I'm #Piquéness #Gemini quick wit and quirky goofy sense of humor. Futuristic, Love to be spoiled. I LOVE PINK!

December 23, 2011 12:19 pm

Let it be

Here we go

I don’t know whether its too strong or too dumb

Honestly, I’m sort of can guess the ending;Oh,human’s prediction.

Everyone said Im stupid,

Someone who fall into the same hole called as a donkey, I guess, I am, they thought I am, no one really knows it,actually.

I never lied to my self. I like it, I love it, I wanna do it, I’m just me, I am a stubborn.

I’ve known how does it feels,yet Im staying

I stumble and fall then wake up

Up side and Down side

Shut up, I got those things.

Its raining but suddenly rainbow comes;feels better.

It always turns up into blue then pink then blue again but I hope too much I get pink at the end.

I have no idea this is me who’s too stubborn to win the game or its you who’s still enjoy playing the game

I kind of convince my self that Im strong enough and I can make it, someday. Because, I have faith.

Its pretty confusing and totally messed up,yet I love it since the very 1st time.

I ran, where’s the hole? there you go, oh what it caused? here i am,finally knew what’s the breaker, yet I keep believing.

They said, its wrong, too wrong..honestly girls I knew it! :) but just lemme finish it by my self, curiosity wont stoop, eventhough im pretty tired but still, I have faith.

It hurts? Aw a lot. Why keep doing this? still, I have faith.

Eventhough I explain with words what’s faith that i believe, you will nvr understand it. Why? because i’m the one who wears the shoes, none of you.

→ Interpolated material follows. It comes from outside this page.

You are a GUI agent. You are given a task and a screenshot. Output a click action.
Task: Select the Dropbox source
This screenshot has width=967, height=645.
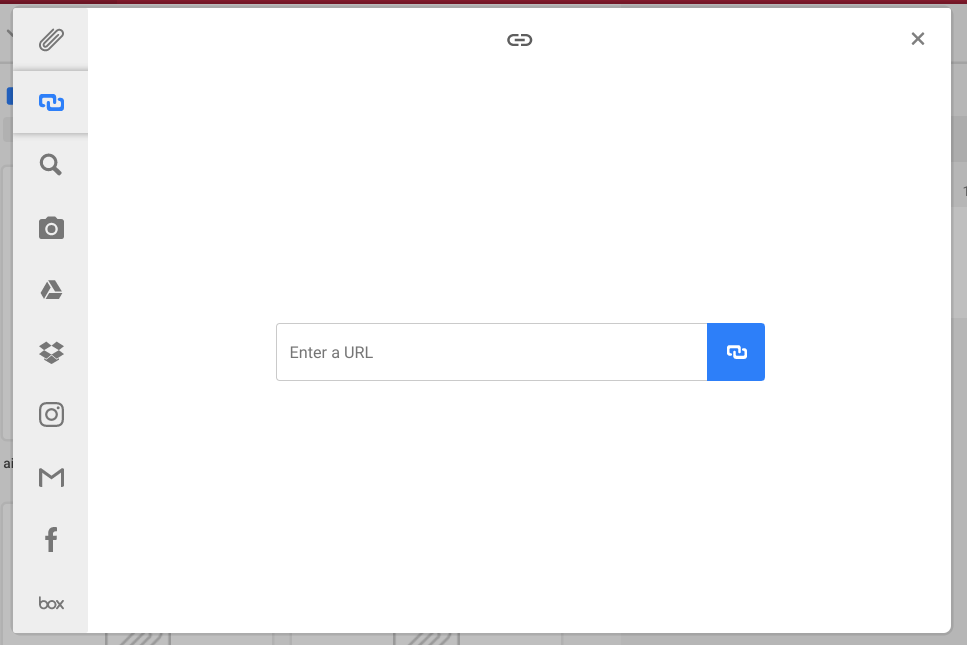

Rudely, lemme hurt my self by my own behavior.

Honestly, I can do it, but still I dont wanna do it. Why? I have faith

Best result comes from best effort? Im on it.

Honestly, I can choose another path and yes, it looks so much better but sorry I refused. Oh why? I have faith. I love this path.

Once I turned yet I gone back.

Once this heart loves someone’s heart, it never fades.

Once it hurts, it became stronger

Twice got hit, it became wiser

Third got kick, I can see the world

Here I am,keep believing.

The more i think to let you go, the more i force my self to make you stay.

The more i think to get over it, the more love i felt inside.

Its stupid,silly, I love you.

(Honestly its kind of disguisting to talk about love again and again)

Hey, i will never forget this.

Too confusing&Blurrr. No one will ever understand it cause honestly we can’t understand us. Yet, I always be here.

Sorry for too much loving you.

What brings happiness to you tomorrow, I always glad to see you happy.

What makes me love you more and more, I always enjoy it.

What God brings tomorrow, I always be thankful for it.

You’re such an asshole but I love you.